The U.K.'s largest coal-fired plant will become western Europe's largest clean-energy producer with the announcement of Drax Group Plc's $1 billion effort to transition from burning coal to burning wood.
“We see a key part of our future as converting from essentially a coal station to a biomass station,” Chief Executive Officer Dorothy Thompson told Bloomberg. “It will take Drax from being the largest carbon emitter by site in the U.K. to being, probably, one of the largest renewable plants in the world.”
By June, one of the site's six units will start burning wood pellets with two others to follow shortly after. Through 2017, Drax will spend up to 700 million pounds ($1.13 billion) upgrading its boilers in England—an effort that will also require ordering millions of tons of biomass from around the world and building facilities to store the fuel.

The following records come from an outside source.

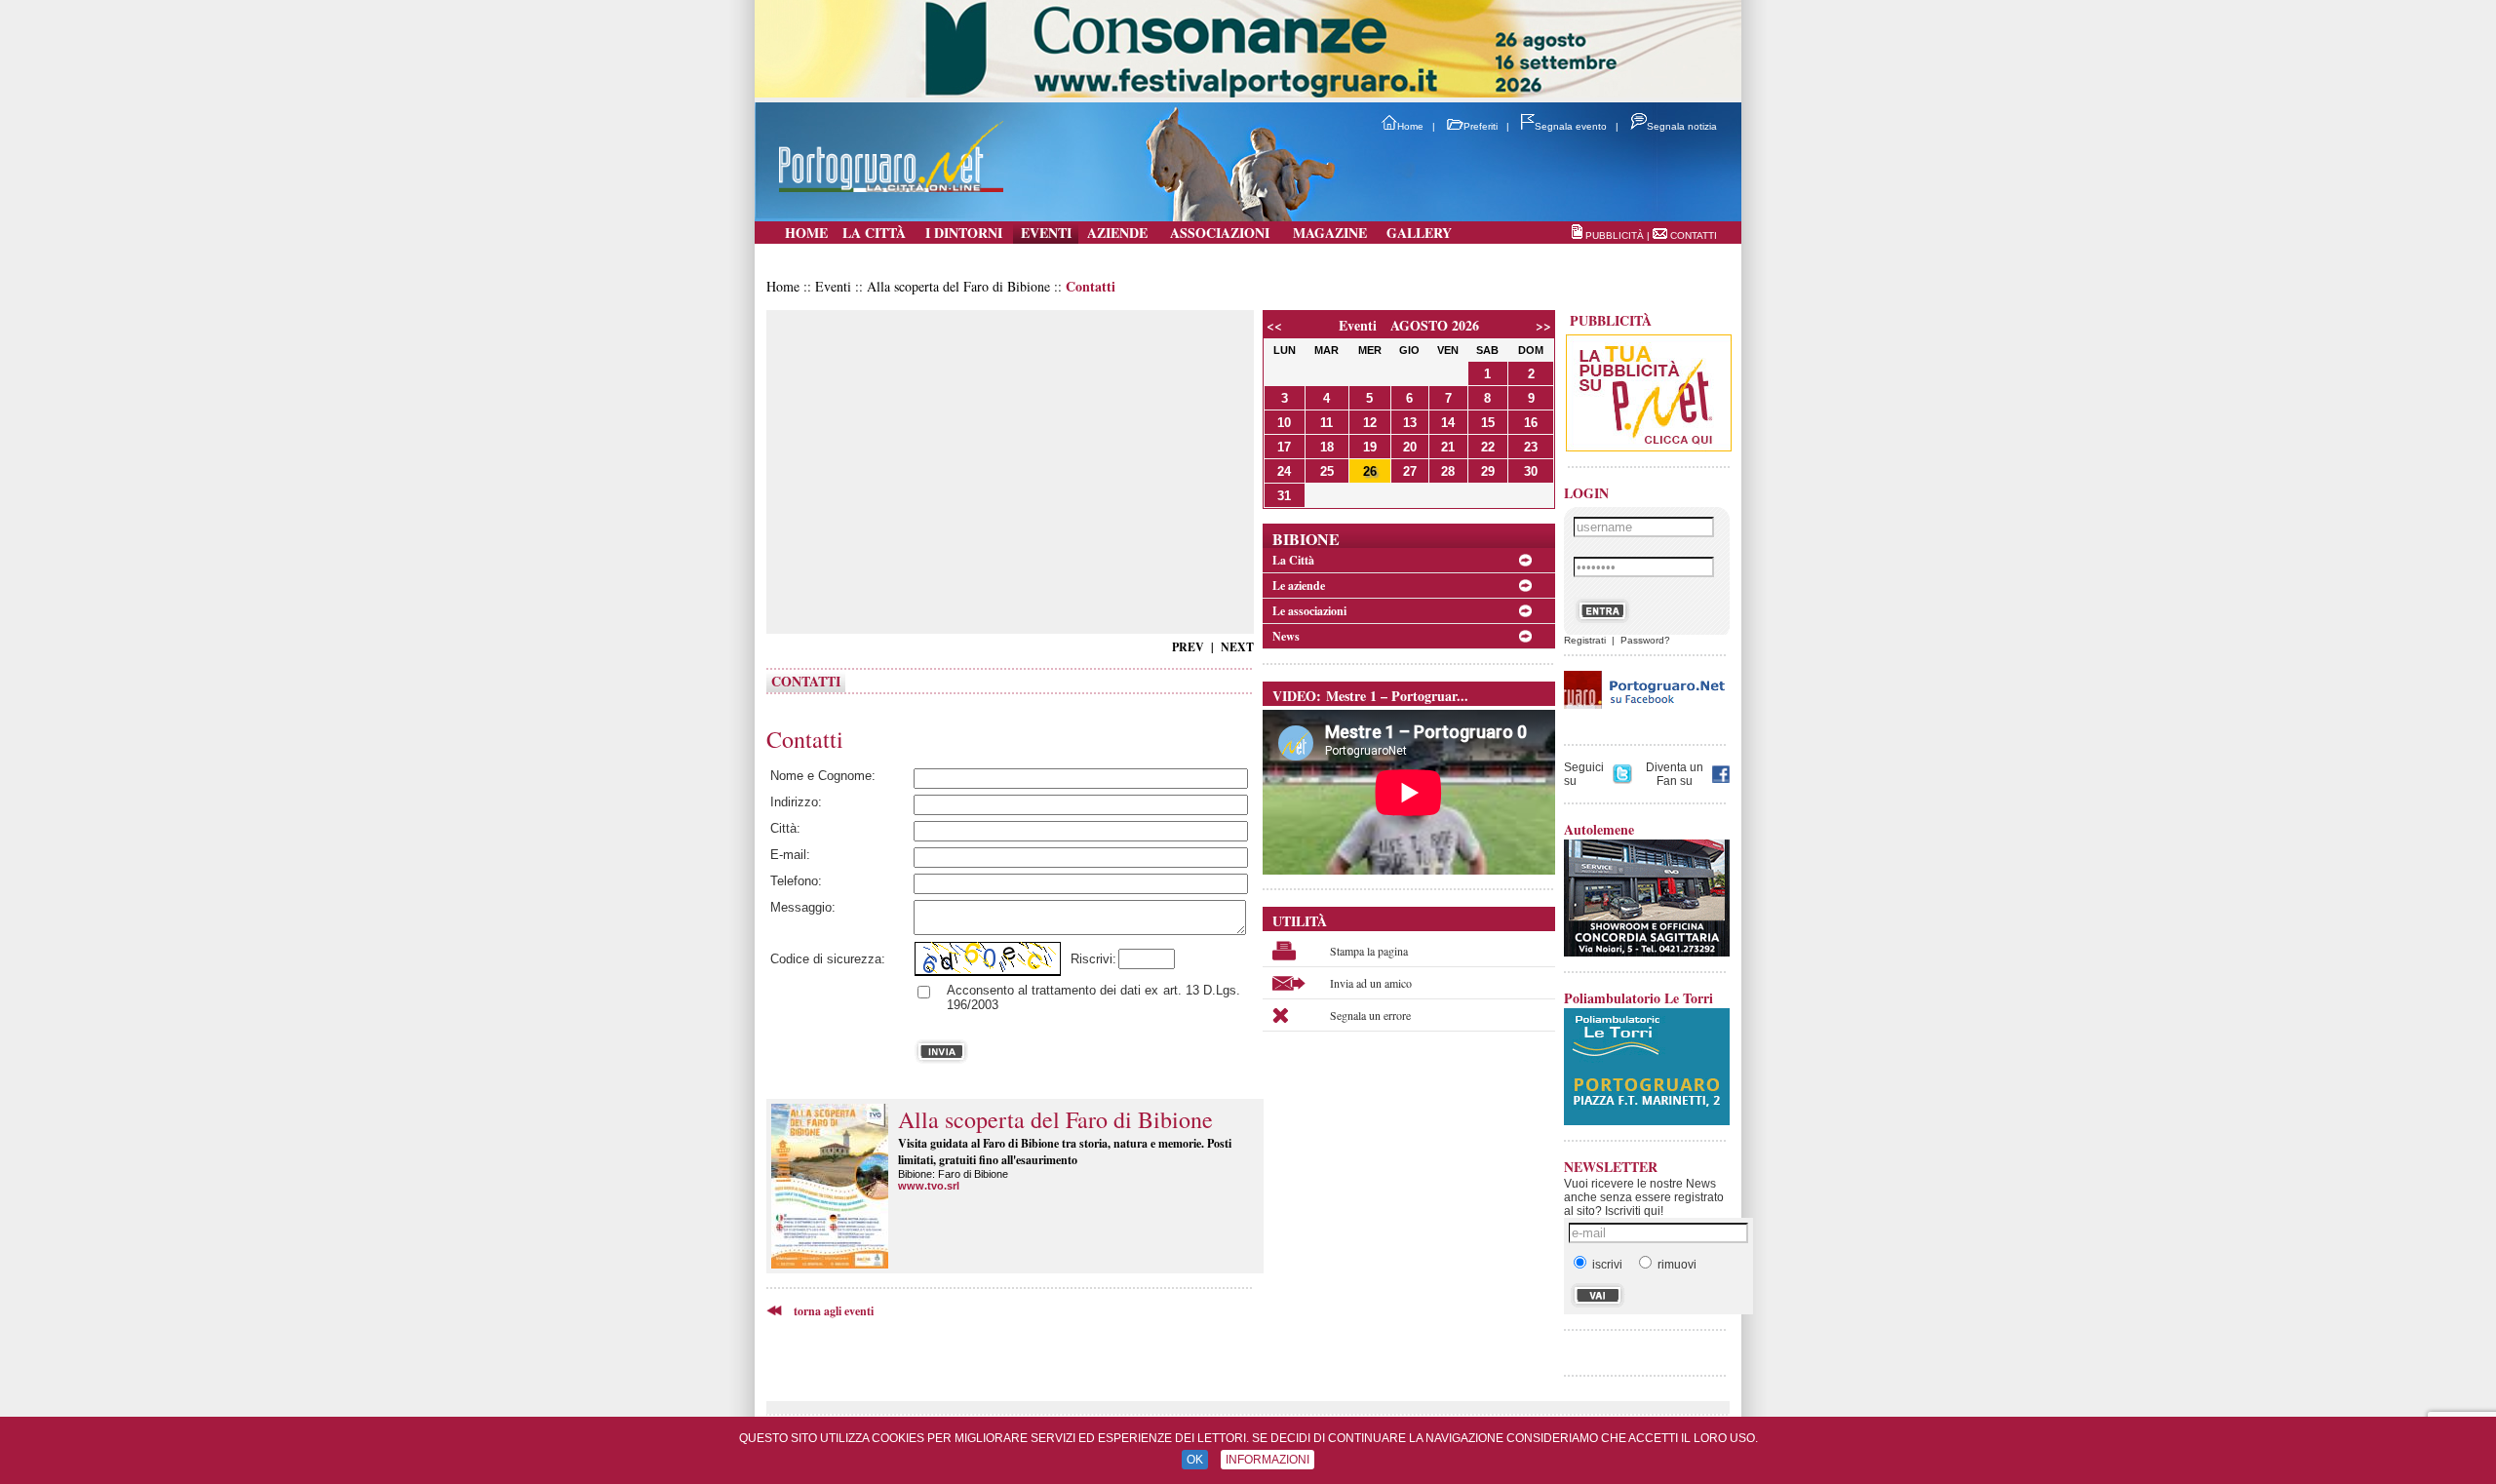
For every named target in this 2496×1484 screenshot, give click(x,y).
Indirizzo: (796, 802)
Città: (785, 828)
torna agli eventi (828, 1311)
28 (1448, 471)
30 (1531, 471)
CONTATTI (1693, 235)
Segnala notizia (1682, 126)
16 (1531, 422)
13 (1410, 422)
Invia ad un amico (1371, 983)
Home (1410, 126)
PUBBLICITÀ (1614, 235)
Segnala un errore (1370, 1015)
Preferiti (1480, 126)
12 (1370, 422)
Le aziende (1298, 585)
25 (1327, 471)
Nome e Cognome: (823, 775)
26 (1370, 471)
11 (1326, 422)
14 (1448, 422)
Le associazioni (1309, 611)
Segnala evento (1571, 126)
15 (1488, 422)
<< (1274, 325)
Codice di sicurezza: (827, 959)
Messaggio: (803, 907)
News (1286, 636)
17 (1284, 447)
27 (1410, 471)
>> (1543, 325)
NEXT (1237, 647)
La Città (1293, 560)
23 (1531, 447)
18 (1327, 447)
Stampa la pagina (1369, 950)
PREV (1188, 647)
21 (1448, 447)
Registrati (1585, 640)
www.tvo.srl (928, 1185)
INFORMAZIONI (1267, 1459)
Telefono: (796, 881)
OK (1195, 1459)
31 (1284, 495)
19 (1370, 447)
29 (1488, 471)
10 (1284, 422)
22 (1488, 447)
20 (1410, 447)
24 (1284, 471)
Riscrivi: (1089, 959)
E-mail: (790, 854)
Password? (1645, 640)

The supply chain efforts are already in motion: farmers and foresters have been hired and the utility is looking into building pellet plants in North America.
“A lot of the infrastructure and capital is already there,” Drax's Financial Director Tony Quinlan told Bloomberg. “The beauty of it is you’re taking something that exists already. You’re modifying very efficient coal-fired power stations.”
On the road to meeting European Union air-pollution rules and avoiding greenhouse-gas costs, Drax and others like RWE AG and Dong Energy are moving their coal-fired plants off fossil fuels.
Coal, the most polluting fossil fuel, generates about 41 percent of global electricity, and just under 50 percent of electricity in Britain. If all goes according to plan, four percent of the country's power will come from burning wood pellets under Drax's changes alone.
By 2016, around half of Britain's coal-fired plants are scheduled to close, with nuclear reactors to follow by 2035. Analysts see biomass playing a critical role in meeting climate-change targets and maintaining the nation's power supply as those transitions take place.